At this point, I can lend a story of my own. Yes me, the author of this blog. In college I was fortunate enough to witness a performance of a Cage piece at the Kennedy Center in Washington DC. My music theory professor brought us there as he knew it could be our only change to ever see Cage speak, as he was there that evening. There are two are distinct moments that I remember. One, Cage recalled a mishap on stage once in which he was too near a massive speaker which suddenly emitted massive feedback and he lost his hearing for a few days. When asked how he felt about the experience, Cage said something akin to: “Wonderful, I got to hear a really really loud sound.” The second moment was during the Q&A when a music student asked Cage if he had any advice for an aspiring composer to which he replied, “You have to love sound. You have to love sound with your whole heart.” That is the power of music, in all it’s deafening force and all of its allure.

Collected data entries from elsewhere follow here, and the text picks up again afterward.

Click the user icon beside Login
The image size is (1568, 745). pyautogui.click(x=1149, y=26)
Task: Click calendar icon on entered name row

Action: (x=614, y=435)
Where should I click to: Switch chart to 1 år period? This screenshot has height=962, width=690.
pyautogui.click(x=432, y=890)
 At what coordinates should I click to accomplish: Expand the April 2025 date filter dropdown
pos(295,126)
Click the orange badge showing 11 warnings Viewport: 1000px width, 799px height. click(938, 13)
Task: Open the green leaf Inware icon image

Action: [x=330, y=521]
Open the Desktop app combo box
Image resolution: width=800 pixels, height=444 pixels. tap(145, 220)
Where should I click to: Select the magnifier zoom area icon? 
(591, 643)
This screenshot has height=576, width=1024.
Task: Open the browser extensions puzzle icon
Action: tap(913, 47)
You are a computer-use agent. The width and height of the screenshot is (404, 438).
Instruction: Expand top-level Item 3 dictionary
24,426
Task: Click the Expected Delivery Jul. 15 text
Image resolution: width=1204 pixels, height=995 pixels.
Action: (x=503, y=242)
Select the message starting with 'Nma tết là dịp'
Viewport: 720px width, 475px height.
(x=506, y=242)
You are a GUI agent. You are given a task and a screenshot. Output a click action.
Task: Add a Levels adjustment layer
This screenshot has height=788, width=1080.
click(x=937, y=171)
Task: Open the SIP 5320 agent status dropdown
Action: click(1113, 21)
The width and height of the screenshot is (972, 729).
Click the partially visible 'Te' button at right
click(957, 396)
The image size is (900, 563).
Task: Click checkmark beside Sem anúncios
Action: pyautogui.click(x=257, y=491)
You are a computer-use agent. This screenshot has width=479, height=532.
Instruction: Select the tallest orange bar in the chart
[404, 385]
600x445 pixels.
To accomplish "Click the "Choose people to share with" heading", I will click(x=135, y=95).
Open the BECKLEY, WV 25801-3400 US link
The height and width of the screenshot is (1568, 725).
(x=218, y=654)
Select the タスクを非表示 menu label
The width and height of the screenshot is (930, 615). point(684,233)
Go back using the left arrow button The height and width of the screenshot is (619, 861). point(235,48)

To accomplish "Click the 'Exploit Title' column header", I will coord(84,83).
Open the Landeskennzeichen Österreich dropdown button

Throughout The Secret Power of Music, it becomes apparent where Tame stands. While his book is an excellent and detailed explanation of the evolution of music, he criticism of revolutionary thought in the 20th century falls a bit flat. While Tame attempts to paint 20th century music as some sort of fall from grace, a tumbling of human morality away from the divine, it is clear that Tame’s own biases shine through.